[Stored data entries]
++++++++++

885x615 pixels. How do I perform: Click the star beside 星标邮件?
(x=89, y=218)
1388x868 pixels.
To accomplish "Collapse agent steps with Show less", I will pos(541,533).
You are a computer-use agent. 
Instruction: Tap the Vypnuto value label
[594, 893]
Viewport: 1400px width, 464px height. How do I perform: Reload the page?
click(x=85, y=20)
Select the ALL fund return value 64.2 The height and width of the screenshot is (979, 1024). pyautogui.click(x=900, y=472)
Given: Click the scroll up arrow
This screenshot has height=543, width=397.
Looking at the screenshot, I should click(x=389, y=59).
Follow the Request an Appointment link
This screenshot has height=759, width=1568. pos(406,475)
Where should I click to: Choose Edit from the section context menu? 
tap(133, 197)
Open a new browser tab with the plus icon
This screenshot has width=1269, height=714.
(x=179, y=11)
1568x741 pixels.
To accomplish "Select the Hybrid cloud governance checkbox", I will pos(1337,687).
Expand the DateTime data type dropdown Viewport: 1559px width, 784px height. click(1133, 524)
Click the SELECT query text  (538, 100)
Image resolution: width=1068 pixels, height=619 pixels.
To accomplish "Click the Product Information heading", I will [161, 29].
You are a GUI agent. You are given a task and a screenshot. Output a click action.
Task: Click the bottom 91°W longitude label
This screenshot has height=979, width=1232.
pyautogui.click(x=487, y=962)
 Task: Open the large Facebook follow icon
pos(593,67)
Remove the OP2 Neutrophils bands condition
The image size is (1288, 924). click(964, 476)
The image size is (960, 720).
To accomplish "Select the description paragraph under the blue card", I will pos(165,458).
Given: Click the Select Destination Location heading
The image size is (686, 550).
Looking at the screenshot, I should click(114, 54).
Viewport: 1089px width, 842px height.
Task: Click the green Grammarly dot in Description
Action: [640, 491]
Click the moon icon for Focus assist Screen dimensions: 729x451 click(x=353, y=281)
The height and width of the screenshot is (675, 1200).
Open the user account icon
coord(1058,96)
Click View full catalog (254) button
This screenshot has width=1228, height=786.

++++++++++

From the data above, pick out each line containing "will" and copy it.

= EXERCISE RESULT =
To accomplish "Collapse agent steps with Show less", I will pos(541,533).
To accomplish "Select the Hybrid cloud governance checkbox", I will pos(1337,687).
To accomplish "Click the Product Information heading", I will [161, 29].
To accomplish "Select the description paragraph under the blue card", I will pos(165,458).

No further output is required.